Eric MacKay
- Born: Eric Bryce MacKay 5 August 1899 Kinning Park, Scotland
- Died: 23 July 1966 (aged 66) East Kilbride, Scotland

Rugby union career
- Position: Wing

Amateur team(s)
- Years: Team / Apps / (Points)
- Glasgow Academicals

Provincial / State sides
- Years: Team / Apps / (Points)
- Glasgow District

International career
- Years: Team / Apps / (Points)
- 1920-22: Scotland / 2 / ((0))

= Eric MacKay =

Scotland international rugby union player

Eric MacKay (5 August 1899 – 23 July 1966) was a Scottish former international rugby union player who played for Glasgow Academicals. He was a Wing.

==Rugby Union career==

===Amateur career===

MacKay played for Glasgow Academicals.

===Provincial career===

MacKay was capped by Glasgow District. He was part of the team that won the 1921-22 Inter-City against Edinburgh District.

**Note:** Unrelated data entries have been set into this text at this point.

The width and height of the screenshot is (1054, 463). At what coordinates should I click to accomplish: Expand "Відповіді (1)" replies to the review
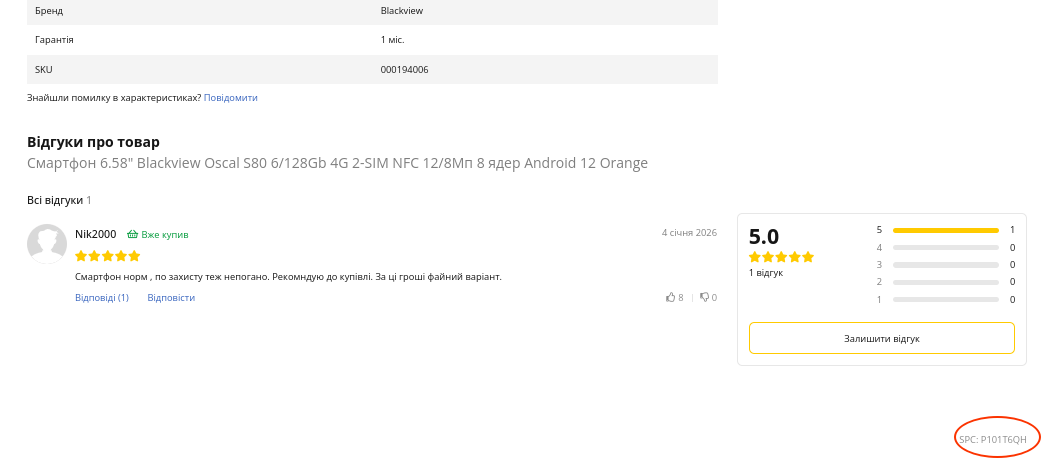(x=102, y=298)
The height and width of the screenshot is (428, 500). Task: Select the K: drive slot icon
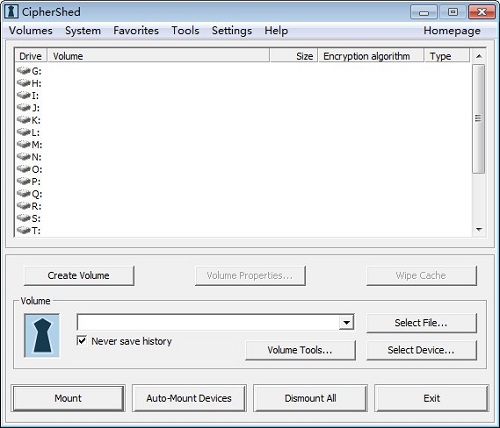coord(24,119)
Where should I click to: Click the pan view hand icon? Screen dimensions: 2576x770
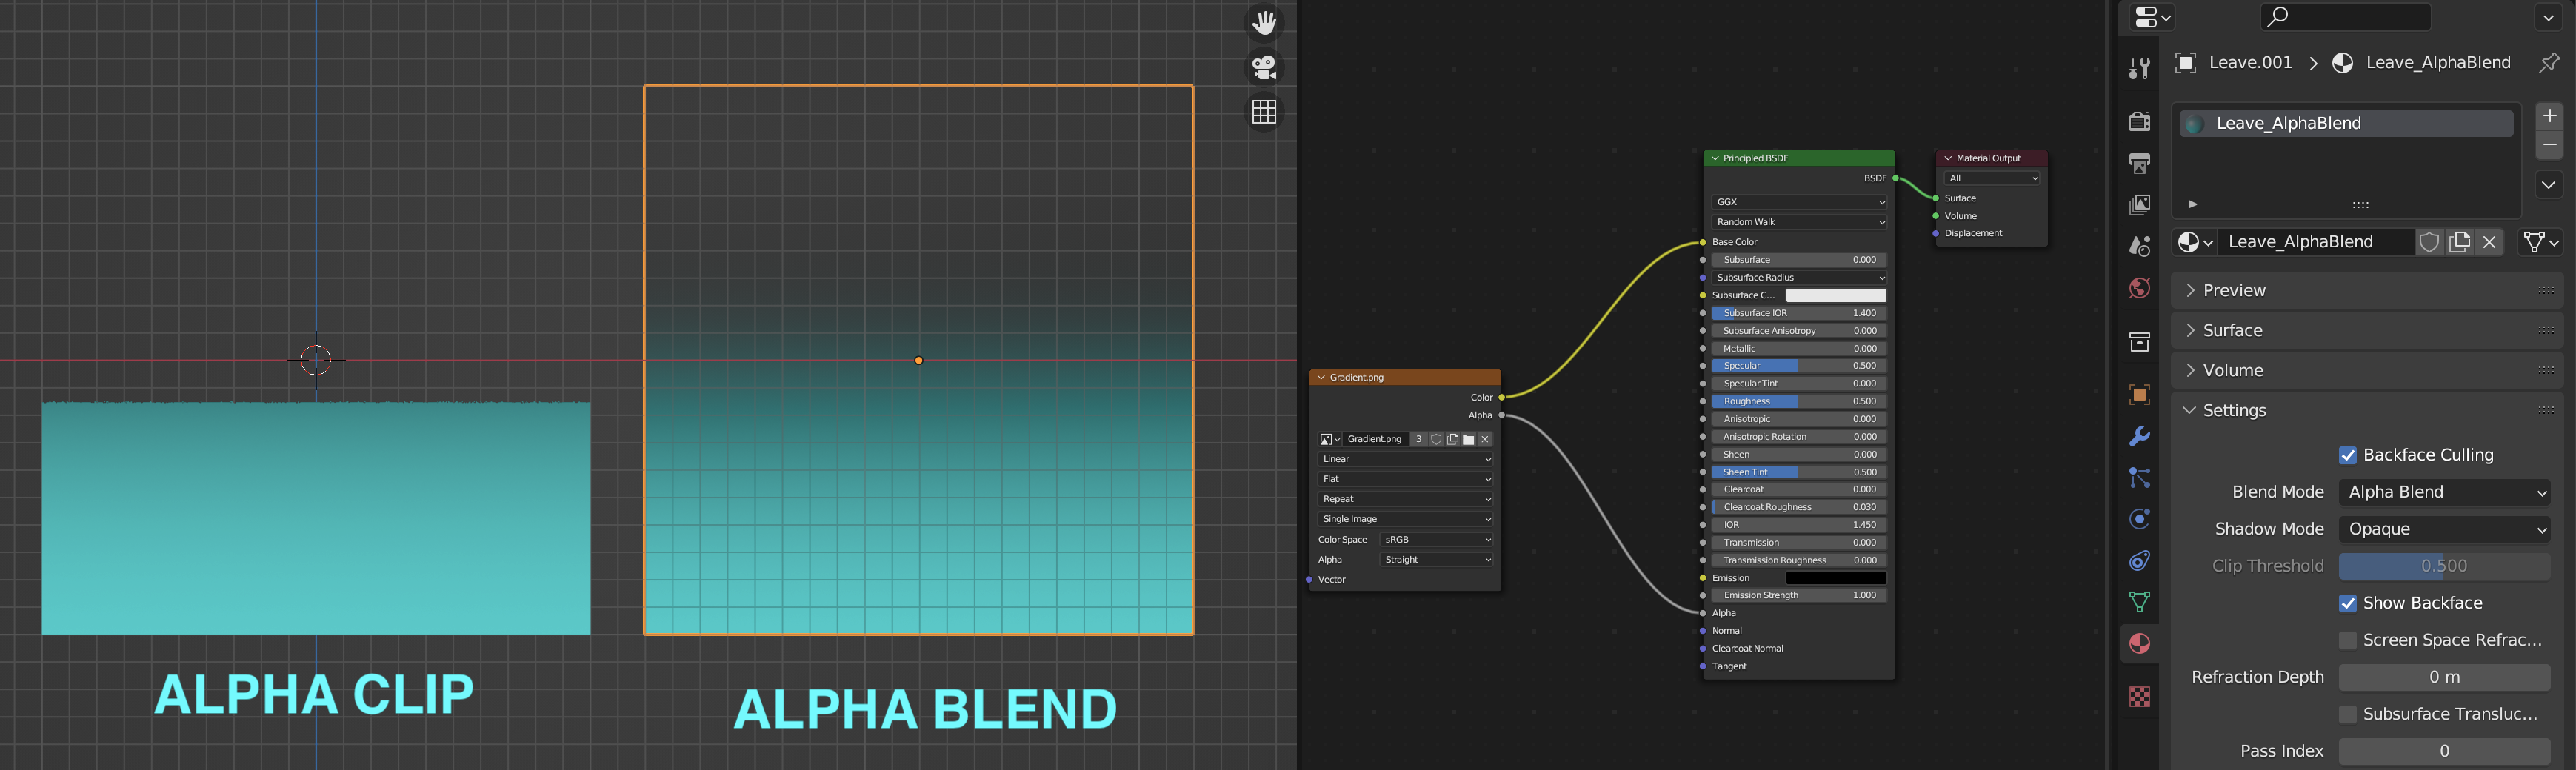(1264, 22)
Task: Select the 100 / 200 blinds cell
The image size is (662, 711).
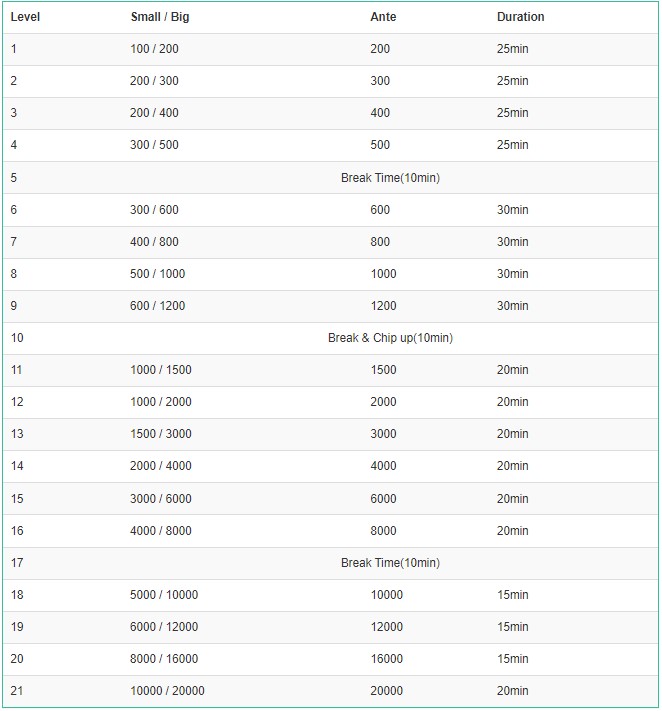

MacKay played in an era where both Glasgow District and Edinburgh District were noted for having clever players in their back lines; and Glasgow backs were noted as 'a high a standard as Glasgow has attained at almost any stage in the [Inter-City] series'.

===International career===

MacKay was capped 2 times for Scotland. His debut came in the Scotland v Wales match of 7 February 1920 at Inverleith.